Perhaps I’m a wanderer at heart, although I lived in the Seattle, Washington area for 41 years. Please thank my friends for this Blog, the ones who read snippets on Facebook or those who asked me for advice when planning their next vacation. They were the ones who kept telling me I should write about my travels.
You will find my posts are not typical guidebook accounts, but rather personal observations connecting the dots on a journey through life. A journey full of wonderful detours and a delight in the unexpected.
Posts are not always in chronological order; however, I do try to tag them by location so you can easily be transported to musings on these places. Although there may be highlights from hotels, restaurants, and museums, my focus is on the experience of a place, its history and culture, and especially the remarkable people I’ve met on the journey.
In late October 2019, just before COVID suspended travel around the world, I spent ten days in India on a volunteer trip for literacy with Worldreader.com.
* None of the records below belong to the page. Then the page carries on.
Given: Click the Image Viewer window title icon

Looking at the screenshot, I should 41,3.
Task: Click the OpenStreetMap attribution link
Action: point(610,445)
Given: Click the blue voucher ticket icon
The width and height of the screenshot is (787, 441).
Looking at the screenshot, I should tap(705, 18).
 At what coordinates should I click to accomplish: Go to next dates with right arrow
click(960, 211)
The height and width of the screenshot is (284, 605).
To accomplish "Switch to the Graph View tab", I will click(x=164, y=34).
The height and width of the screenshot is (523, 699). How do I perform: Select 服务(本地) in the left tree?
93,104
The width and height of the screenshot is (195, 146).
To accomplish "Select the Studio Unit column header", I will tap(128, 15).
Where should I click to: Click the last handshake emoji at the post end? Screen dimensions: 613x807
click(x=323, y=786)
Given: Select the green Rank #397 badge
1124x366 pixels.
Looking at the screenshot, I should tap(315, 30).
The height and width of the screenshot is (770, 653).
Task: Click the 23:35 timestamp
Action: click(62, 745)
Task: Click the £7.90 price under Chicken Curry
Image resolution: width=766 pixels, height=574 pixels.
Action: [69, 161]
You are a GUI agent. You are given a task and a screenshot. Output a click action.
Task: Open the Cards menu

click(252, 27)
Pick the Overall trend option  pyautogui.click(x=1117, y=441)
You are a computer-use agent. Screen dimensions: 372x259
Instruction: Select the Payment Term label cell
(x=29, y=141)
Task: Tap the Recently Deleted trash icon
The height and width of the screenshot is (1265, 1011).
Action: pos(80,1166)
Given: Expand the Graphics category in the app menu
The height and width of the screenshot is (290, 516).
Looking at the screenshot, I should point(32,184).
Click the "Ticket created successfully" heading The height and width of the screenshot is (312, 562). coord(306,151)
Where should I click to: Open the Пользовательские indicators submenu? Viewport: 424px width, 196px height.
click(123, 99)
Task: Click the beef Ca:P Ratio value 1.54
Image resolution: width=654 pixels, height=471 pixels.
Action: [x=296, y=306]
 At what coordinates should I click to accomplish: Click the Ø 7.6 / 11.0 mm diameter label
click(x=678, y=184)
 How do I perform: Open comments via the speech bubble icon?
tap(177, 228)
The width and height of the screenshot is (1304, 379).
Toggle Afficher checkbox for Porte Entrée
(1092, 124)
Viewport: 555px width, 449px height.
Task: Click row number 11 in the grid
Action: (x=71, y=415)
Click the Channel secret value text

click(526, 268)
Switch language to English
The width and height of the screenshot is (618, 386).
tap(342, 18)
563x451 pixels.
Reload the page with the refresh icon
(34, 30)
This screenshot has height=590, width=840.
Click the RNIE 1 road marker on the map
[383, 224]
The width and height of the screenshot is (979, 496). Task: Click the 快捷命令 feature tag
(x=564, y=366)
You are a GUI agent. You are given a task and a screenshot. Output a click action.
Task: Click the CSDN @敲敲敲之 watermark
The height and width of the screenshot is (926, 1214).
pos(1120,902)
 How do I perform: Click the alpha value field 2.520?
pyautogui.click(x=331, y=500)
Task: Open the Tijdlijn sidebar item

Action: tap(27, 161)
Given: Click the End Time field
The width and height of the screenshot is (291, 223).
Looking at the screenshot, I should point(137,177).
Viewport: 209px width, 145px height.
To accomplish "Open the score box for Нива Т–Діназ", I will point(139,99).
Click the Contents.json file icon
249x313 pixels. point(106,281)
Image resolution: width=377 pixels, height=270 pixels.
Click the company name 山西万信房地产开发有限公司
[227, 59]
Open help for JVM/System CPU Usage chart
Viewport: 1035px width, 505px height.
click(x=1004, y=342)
Between visiting schools in some of the poorest areas of Delhi and Jaipur, I was able to join a pilgrimage to the Taj Mahal, the world’s most ethereal monument to love . . . and loss.
As I posed for a photo near the reflecting pool, I marveled how I was standing in the exact spot—the one in a rare color picture inside my fourth-grade geography book—the image which had inspired my dreams about traveling the world in a far off “someday” when I was old enough to fly away.
Perhaps this is what travel does — takes us to places we once only imagined, connecting us to others on the journey, and bringing us home again to a better understanding of who we are and our own small place in this beautiful world.